Problem statement —
Restate the full set of records exactly, without adding or dropping a word.

Input data —
↓↓↓
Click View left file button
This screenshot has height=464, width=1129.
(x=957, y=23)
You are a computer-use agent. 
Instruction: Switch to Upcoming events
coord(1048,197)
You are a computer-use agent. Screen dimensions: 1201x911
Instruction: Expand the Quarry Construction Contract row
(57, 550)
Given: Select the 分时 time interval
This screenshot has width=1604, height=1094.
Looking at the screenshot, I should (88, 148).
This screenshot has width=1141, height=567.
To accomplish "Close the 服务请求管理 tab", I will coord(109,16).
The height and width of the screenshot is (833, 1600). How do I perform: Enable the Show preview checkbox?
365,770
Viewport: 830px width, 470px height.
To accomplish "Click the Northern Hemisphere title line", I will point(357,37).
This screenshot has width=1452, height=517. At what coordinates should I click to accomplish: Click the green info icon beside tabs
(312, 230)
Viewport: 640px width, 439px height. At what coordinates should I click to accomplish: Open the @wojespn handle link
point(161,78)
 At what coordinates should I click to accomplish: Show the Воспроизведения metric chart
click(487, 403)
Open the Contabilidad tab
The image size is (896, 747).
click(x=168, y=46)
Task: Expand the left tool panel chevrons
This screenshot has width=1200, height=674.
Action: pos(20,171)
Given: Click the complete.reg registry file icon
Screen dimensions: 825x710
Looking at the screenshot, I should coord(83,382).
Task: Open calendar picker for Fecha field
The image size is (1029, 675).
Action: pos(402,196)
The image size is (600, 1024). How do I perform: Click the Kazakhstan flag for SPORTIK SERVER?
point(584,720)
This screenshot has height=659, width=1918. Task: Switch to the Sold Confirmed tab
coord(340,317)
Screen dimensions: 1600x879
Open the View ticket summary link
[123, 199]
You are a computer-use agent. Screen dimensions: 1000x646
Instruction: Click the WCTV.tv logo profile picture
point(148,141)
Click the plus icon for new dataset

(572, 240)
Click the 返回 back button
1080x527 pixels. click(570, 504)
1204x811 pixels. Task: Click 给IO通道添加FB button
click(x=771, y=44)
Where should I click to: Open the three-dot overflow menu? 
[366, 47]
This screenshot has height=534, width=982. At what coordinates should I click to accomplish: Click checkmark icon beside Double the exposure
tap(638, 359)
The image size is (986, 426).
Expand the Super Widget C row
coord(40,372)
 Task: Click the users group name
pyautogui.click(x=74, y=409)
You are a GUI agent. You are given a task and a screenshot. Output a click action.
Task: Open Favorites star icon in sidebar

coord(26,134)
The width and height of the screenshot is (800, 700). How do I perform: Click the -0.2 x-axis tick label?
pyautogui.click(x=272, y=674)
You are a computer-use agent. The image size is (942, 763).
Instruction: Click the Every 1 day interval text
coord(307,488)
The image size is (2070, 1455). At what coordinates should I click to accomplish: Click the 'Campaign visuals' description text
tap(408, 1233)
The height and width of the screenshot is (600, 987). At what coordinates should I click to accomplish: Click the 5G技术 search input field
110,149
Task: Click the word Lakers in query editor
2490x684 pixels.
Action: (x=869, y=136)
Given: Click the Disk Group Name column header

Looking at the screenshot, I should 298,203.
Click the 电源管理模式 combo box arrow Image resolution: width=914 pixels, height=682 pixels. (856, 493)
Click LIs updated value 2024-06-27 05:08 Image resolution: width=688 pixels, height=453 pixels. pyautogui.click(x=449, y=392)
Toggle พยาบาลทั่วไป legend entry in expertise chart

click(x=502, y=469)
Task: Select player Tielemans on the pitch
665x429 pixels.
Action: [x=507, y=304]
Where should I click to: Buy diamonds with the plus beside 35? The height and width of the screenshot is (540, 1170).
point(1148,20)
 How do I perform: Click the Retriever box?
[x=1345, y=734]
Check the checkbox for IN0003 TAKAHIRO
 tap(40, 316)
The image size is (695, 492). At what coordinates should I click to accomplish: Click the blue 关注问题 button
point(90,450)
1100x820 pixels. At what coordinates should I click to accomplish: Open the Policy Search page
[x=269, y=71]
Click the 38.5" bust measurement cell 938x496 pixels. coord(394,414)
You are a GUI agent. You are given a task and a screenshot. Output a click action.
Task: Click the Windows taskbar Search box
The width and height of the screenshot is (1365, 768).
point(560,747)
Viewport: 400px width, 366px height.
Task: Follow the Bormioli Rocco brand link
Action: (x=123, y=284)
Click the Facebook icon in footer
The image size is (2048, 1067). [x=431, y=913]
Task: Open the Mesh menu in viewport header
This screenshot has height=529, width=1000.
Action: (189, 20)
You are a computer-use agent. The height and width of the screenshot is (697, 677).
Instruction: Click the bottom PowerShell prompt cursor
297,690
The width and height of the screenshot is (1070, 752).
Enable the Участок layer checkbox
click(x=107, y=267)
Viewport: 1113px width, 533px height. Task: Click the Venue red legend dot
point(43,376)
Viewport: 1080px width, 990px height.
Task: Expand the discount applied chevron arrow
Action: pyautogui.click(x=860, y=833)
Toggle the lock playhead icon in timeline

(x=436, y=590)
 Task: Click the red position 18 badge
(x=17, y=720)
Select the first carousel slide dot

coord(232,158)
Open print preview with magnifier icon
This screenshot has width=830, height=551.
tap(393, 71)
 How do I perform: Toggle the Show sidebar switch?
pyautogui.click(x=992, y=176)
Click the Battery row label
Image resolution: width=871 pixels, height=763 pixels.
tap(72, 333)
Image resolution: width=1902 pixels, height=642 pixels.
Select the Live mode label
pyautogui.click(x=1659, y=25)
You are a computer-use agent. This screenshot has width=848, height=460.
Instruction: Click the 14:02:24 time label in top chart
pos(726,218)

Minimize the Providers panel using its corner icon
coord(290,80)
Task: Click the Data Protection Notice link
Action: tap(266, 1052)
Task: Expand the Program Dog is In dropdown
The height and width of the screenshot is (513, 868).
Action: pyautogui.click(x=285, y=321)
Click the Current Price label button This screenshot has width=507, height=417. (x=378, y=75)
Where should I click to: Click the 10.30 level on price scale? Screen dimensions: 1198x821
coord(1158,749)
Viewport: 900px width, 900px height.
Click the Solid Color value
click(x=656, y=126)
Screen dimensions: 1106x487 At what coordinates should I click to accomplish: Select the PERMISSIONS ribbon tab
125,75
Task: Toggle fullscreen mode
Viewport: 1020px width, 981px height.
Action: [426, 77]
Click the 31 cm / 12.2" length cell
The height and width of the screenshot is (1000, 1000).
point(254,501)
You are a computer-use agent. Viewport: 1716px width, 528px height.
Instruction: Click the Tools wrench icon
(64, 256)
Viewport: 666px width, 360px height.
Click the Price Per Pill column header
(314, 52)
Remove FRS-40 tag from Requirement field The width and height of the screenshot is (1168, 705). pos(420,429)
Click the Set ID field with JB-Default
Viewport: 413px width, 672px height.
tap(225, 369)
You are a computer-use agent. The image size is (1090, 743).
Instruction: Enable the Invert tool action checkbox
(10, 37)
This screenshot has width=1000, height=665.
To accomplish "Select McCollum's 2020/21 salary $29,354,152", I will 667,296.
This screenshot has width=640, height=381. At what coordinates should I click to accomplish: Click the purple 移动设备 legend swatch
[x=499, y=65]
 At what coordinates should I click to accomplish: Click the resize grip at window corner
↑↑↑
Output below —
Click View left file button
This screenshot has height=464, width=1129.
(x=957, y=23)
You are a computer-use agent. 
Instruction: Switch to Upcoming events
coord(1048,197)
You are a computer-use agent. Screen dimensions: 1201x911
Instruction: Expand the Quarry Construction Contract row
(57, 550)
Given: Select the 分时 time interval
This screenshot has width=1604, height=1094.
Looking at the screenshot, I should (88, 148).
This screenshot has width=1141, height=567.
To accomplish "Close the 服务请求管理 tab", I will coord(109,16).
The height and width of the screenshot is (833, 1600). How do I perform: Enable the Show preview checkbox?
365,770
Viewport: 830px width, 470px height.
To accomplish "Click the Northern Hemisphere title line", I will point(357,37).
This screenshot has width=1452, height=517. At what coordinates should I click to accomplish: Click the green info icon beside tabs
(312, 230)
Viewport: 640px width, 439px height. At what coordinates should I click to accomplish: Open the @wojespn handle link
point(161,78)
 At what coordinates should I click to accomplish: Show the Воспроизведения metric chart
click(487, 403)
Open the Contabilidad tab
The image size is (896, 747).
click(x=168, y=46)
Task: Expand the left tool panel chevrons
This screenshot has width=1200, height=674.
Action: pos(20,171)
Given: Click the complete.reg registry file icon
Screen dimensions: 825x710
Looking at the screenshot, I should coord(83,382).
Task: Open calendar picker for Fecha field
The image size is (1029, 675).
Action: pos(402,196)
The image size is (600, 1024). How do I perform: Click the Kazakhstan flag for SPORTIK SERVER?
point(584,720)
This screenshot has height=659, width=1918. Task: Switch to the Sold Confirmed tab
coord(340,317)
Screen dimensions: 1600x879
Open the View ticket summary link
[123, 199]
You are a computer-use agent. Screen dimensions: 1000x646
Instruction: Click the WCTV.tv logo profile picture
point(148,141)
Click the plus icon for new dataset

(572, 240)
Click the 返回 back button
1080x527 pixels. click(570, 504)
1204x811 pixels. Task: Click 给IO通道添加FB button
click(x=771, y=44)
Where should I click to: Open the three-dot overflow menu? 
[366, 47]
This screenshot has height=534, width=982. At what coordinates should I click to accomplish: Click checkmark icon beside Double the exposure
tap(638, 359)
The image size is (986, 426).
Expand the Super Widget C row
coord(40,372)
 Task: Click the users group name
pyautogui.click(x=74, y=409)
You are a GUI agent. You are given a task and a screenshot. Output a click action.
Task: Open Favorites star icon in sidebar

coord(26,134)
The width and height of the screenshot is (800, 700). How do I perform: Click the -0.2 x-axis tick label?
pyautogui.click(x=272, y=674)
You are a computer-use agent. The image size is (942, 763).
Instruction: Click the Every 1 day interval text
coord(307,488)
The image size is (2070, 1455). At what coordinates should I click to accomplish: Click the 'Campaign visuals' description text
tap(408, 1233)
The height and width of the screenshot is (600, 987). At what coordinates should I click to accomplish: Click the 5G技术 search input field
110,149
Task: Click the word Lakers in query editor
2490x684 pixels.
Action: (x=869, y=136)
Given: Click the Disk Group Name column header

Looking at the screenshot, I should 298,203.
Click the 电源管理模式 combo box arrow Image resolution: width=914 pixels, height=682 pixels. (856, 493)
Click LIs updated value 2024-06-27 05:08 Image resolution: width=688 pixels, height=453 pixels. pyautogui.click(x=449, y=392)
Toggle พยาบาลทั่วไป legend entry in expertise chart

click(x=502, y=469)
Task: Select player Tielemans on the pitch
665x429 pixels.
Action: [x=507, y=304]
Where should I click to: Buy diamonds with the plus beside 35? The height and width of the screenshot is (540, 1170).
point(1148,20)
 How do I perform: Click the Retriever box?
[x=1345, y=734]
Check the checkbox for IN0003 TAKAHIRO
 tap(40, 316)
The image size is (695, 492). At what coordinates should I click to accomplish: Click the blue 关注问题 button
point(90,450)
1100x820 pixels. At what coordinates should I click to accomplish: Open the Policy Search page
[x=269, y=71]
Click the 38.5" bust measurement cell 938x496 pixels. coord(394,414)
You are a GUI agent. You are given a task and a screenshot. Output a click action.
Task: Click the Windows taskbar Search box
The width and height of the screenshot is (1365, 768).
point(560,747)
Viewport: 400px width, 366px height.
Task: Follow the Bormioli Rocco brand link
Action: (x=123, y=284)
Click the Facebook icon in footer
The image size is (2048, 1067). [x=431, y=913]
Task: Open the Mesh menu in viewport header
This screenshot has height=529, width=1000.
Action: (189, 20)
You are a computer-use agent. The height and width of the screenshot is (697, 677).
Instruction: Click the bottom PowerShell prompt cursor
297,690
The width and height of the screenshot is (1070, 752).
Enable the Участок layer checkbox
click(x=107, y=267)
Viewport: 1113px width, 533px height. Task: Click the Venue red legend dot
point(43,376)
Viewport: 1080px width, 990px height.
Task: Expand the discount applied chevron arrow
Action: pyautogui.click(x=860, y=833)
Toggle the lock playhead icon in timeline

(x=436, y=590)
 Task: Click the red position 18 badge
(x=17, y=720)
Select the first carousel slide dot

coord(232,158)
Open print preview with magnifier icon
This screenshot has width=830, height=551.
tap(393, 71)
 How do I perform: Toggle the Show sidebar switch?
pyautogui.click(x=992, y=176)
Click the Battery row label
Image resolution: width=871 pixels, height=763 pixels.
tap(72, 333)
Image resolution: width=1902 pixels, height=642 pixels.
Select the Live mode label
pyautogui.click(x=1659, y=25)
You are a computer-use agent. This screenshot has width=848, height=460.
Instruction: Click the 14:02:24 time label in top chart
pos(726,218)

Minimize the Providers panel using its corner icon
coord(290,80)
Task: Click the Data Protection Notice link
Action: tap(266, 1052)
Task: Expand the Program Dog is In dropdown
The height and width of the screenshot is (513, 868).
Action: pyautogui.click(x=285, y=321)
Click the Current Price label button This screenshot has width=507, height=417. (x=378, y=75)
Where should I click to: Click the 10.30 level on price scale? Screen dimensions: 1198x821
coord(1158,749)
Viewport: 900px width, 900px height.
Click the Solid Color value
click(x=656, y=126)
Screen dimensions: 1106x487 At what coordinates should I click to accomplish: Select the PERMISSIONS ribbon tab
125,75
Task: Toggle fullscreen mode
Viewport: 1020px width, 981px height.
Action: [426, 77]
Click the 31 cm / 12.2" length cell
The height and width of the screenshot is (1000, 1000).
point(254,501)
You are a computer-use agent. Viewport: 1716px width, 528px height.
Instruction: Click the Tools wrench icon
(64, 256)
Viewport: 666px width, 360px height.
Click the Price Per Pill column header
(314, 52)
Remove FRS-40 tag from Requirement field The width and height of the screenshot is (1168, 705). pos(420,429)
Click the Set ID field with JB-Default
Viewport: 413px width, 672px height.
tap(225, 369)
You are a computer-use agent. The image size is (1090, 743).
Instruction: Enable the Invert tool action checkbox
(10, 37)
This screenshot has width=1000, height=665.
To accomplish "Select McCollum's 2020/21 salary $29,354,152", I will 667,296.
This screenshot has width=640, height=381. At what coordinates should I click to accomplish: Click the purple 移动设备 legend swatch
[x=499, y=65]
 At what coordinates should I click to accomplish: Click the resize grip at window corner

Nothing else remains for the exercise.